[Stored records]
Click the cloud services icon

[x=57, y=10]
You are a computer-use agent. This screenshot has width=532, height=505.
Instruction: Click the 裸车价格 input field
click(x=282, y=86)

What is required: Convert the lines above into a Markdown table with the columns Row and Line, numbering each row and omitting blank lines.

Exercise response:
| Row | Line |
|---|---|
| 1 | Click the cloud services icon |
| 2 | [x=57, y=10] |
| 3 | You are a computer-use agent. This screenshot has width=532, height=505. |
| 4 | Instruction: Click the 裸车价格 input field |
| 5 | click(x=282, y=86) |